Balzac’s claim to the title of Greatest French Novelist of All Time can hardly be disputed: he simply bulldozed his way into that position, propelled by the sheer mass and energy of his production. The total cast of his Comédie humaine amounts to some 3,500 characters (including a few animals) — in all Western literature, only Shakespeare and Dickens approached such a bewildering fecundity.

To engage in a complete reading of his Comédie humaine is akin to climbing onto a raft and attempting the descent of a huge wild river: once you start, you cannot get off, you are powerless to stop, you are carried away into another world — more exciting, more intense, more real than the dull scene you left ashore. Everything is larger than life, loaded with energy. In Balzac’s novels, Baudelaire observed, even doorkeepers have genius, and Oscar Wilde added:

A steady course of Balzac reduces our living friends to shadows, and our acquaintances to the shadows of shades. His characters have a kind of fervent, fiery coloured existence. They dominate us and defy scepticism… Balzac is no more a realist than Holbein was. He created life, he did not copy it.

(Word and element location records)
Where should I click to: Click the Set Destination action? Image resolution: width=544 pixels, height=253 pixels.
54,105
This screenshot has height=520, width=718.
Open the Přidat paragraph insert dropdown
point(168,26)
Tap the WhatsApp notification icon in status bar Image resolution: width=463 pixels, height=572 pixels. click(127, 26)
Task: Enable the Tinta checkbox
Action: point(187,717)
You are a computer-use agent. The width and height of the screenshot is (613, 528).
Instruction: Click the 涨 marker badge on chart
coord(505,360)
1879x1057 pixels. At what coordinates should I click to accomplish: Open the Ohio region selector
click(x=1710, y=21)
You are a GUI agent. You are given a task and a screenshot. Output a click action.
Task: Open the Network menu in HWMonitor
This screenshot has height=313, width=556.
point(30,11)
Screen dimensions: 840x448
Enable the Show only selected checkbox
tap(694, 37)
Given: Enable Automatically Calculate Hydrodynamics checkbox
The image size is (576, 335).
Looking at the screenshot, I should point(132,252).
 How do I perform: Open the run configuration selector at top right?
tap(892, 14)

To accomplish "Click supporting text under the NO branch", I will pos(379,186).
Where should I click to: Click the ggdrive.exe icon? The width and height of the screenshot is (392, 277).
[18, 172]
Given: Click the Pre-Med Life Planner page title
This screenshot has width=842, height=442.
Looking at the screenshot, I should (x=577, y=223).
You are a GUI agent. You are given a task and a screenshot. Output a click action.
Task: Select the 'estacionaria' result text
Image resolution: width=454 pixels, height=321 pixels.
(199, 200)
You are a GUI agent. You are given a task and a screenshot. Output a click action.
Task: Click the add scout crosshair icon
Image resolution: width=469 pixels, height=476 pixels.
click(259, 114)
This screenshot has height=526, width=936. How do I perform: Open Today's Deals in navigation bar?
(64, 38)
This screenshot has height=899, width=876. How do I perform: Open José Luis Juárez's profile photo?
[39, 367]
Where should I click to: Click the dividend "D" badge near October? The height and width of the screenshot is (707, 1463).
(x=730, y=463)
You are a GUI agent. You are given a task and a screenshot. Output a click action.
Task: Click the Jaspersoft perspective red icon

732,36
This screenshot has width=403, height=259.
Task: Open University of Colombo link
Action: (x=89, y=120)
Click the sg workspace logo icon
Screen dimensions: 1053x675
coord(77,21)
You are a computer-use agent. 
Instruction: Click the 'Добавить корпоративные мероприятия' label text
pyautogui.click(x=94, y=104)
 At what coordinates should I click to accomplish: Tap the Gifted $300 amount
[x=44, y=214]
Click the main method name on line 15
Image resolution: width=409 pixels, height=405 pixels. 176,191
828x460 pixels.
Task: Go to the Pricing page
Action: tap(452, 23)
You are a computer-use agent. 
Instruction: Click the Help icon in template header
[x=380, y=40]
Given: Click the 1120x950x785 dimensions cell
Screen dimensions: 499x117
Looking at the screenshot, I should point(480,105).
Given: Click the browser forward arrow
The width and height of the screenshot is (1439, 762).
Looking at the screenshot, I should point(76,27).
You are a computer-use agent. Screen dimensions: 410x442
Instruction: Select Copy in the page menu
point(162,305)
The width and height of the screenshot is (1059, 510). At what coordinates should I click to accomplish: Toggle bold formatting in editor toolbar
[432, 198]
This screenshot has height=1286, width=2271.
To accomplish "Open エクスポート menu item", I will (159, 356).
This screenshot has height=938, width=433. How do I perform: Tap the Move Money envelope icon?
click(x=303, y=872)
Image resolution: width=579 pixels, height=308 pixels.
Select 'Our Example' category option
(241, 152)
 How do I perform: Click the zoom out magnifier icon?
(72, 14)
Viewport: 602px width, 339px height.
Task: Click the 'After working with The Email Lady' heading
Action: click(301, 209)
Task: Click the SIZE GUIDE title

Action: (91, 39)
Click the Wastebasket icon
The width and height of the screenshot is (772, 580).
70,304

**Required task 1:**
Copy the records exactly, from the line with "How do I perform: Open the" up to and including the line with "[x=380, y=40]".
**Required task 2:**
Write the next part of the passage on Balzac, picking up after its last sentence.

**Exercise result 1:**
 How do I perform: Open the run configuration selector at top right?
tap(892, 14)

To accomplish "Click supporting text under the NO branch", I will pos(379,186).
Where should I click to: Click the ggdrive.exe icon? The width and height of the screenshot is (392, 277).
[18, 172]
Given: Click the Pre-Med Life Planner page title
This screenshot has width=842, height=442.
Looking at the screenshot, I should (x=577, y=223).
You are a GUI agent. You are given a task and a screenshot. Output a click action.
Task: Select the 'estacionaria' result text
Image resolution: width=454 pixels, height=321 pixels.
(199, 200)
You are a GUI agent. You are given a task and a screenshot. Output a click action.
Task: Click the add scout crosshair icon
Image resolution: width=469 pixels, height=476 pixels.
click(259, 114)
This screenshot has height=526, width=936. How do I perform: Open Today's Deals in navigation bar?
(64, 38)
This screenshot has height=899, width=876. How do I perform: Open José Luis Juárez's profile photo?
[39, 367]
Where should I click to: Click the dividend "D" badge near October? The height and width of the screenshot is (707, 1463).
(x=730, y=463)
You are a GUI agent. You are given a task and a screenshot. Output a click action.
Task: Click the Jaspersoft perspective red icon

732,36
This screenshot has width=403, height=259.
Task: Open University of Colombo link
Action: (x=89, y=120)
Click the sg workspace logo icon
Screen dimensions: 1053x675
coord(77,21)
You are a computer-use agent. 
Instruction: Click the 'Добавить корпоративные мероприятия' label text
pyautogui.click(x=94, y=104)
 At what coordinates should I click to accomplish: Tap the Gifted $300 amount
[x=44, y=214]
Click the main method name on line 15
Image resolution: width=409 pixels, height=405 pixels. 176,191
828x460 pixels.
Task: Go to the Pricing page
Action: tap(452, 23)
You are a computer-use agent. 
Instruction: Click the Help icon in template header
[x=380, y=40]

**Exercise result 2:**
If the ride is exhilarating, it can also be rough. At times you will surge and soar, but you will also be bumped about and struck by absurdities: “Children, said the old marquess, as he took all three of them by the hand .” You will have to swallow a ration of indigestible, insipid or silly images: “She was more than a woman, she was a masterpiece!” “Socrates, the pearl of mankind.” Sometimes, however, the tastelessness is relieved by grotesquerie: “The Countess’s breasts, which were lightly veiled by a translucid gauze, were devoured by the charmed eyes of the young man, who could, in the silence of the night, hear the murmur of these ivory globes.” (In fact, women’s breasts seem to have fed some of Balzac’s oddest inspirations. Elsewhere, he describes the visual impact produced by a middle-aged woman’s “low-cut dress”: “Mlle. Cormon’s treasures were violently thrust out of their jewel-cases.”) In some passages the gap that usually separates literature from cheap sentimental fiction is boldly bridged, for instance in this description of a loose actress falling passionately in love with a handsome young poet:

Coralie took advantage of the darkness to bring to her lips Lucien’s hand, and she kissed it, and wetted it with her tears. Lucien was moved, down to the very marrow of his bones. The humility shown by a courtesan in love sometimes presents a moral splendour that could teach a lesson even to the angels.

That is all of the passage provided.